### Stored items
------------------------------------------------------------
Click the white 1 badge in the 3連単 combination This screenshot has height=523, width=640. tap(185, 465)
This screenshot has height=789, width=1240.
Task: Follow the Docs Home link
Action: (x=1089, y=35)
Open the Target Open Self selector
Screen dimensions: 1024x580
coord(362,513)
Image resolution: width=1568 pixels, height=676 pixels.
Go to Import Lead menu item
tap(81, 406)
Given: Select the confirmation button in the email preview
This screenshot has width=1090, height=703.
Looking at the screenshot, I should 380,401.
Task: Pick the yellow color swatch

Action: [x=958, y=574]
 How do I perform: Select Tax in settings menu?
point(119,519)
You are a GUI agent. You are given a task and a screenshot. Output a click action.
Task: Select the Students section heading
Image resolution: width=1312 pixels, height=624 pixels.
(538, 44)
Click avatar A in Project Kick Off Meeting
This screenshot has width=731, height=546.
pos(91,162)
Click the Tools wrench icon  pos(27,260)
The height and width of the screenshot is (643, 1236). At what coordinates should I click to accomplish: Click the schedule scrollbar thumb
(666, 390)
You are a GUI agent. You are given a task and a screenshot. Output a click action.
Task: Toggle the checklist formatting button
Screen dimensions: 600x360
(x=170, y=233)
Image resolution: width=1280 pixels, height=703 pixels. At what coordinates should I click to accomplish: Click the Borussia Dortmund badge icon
------------------------------------------------------------
### Your instructions
Copy the items verbatim, beginning at the first line and ending after the line that contains "tap(81, 406)".

### Answer below
Click the white 1 badge in the 3連単 combination This screenshot has height=523, width=640. tap(185, 465)
This screenshot has height=789, width=1240.
Task: Follow the Docs Home link
Action: (x=1089, y=35)
Open the Target Open Self selector
Screen dimensions: 1024x580
coord(362,513)
Image resolution: width=1568 pixels, height=676 pixels.
Go to Import Lead menu item
tap(81, 406)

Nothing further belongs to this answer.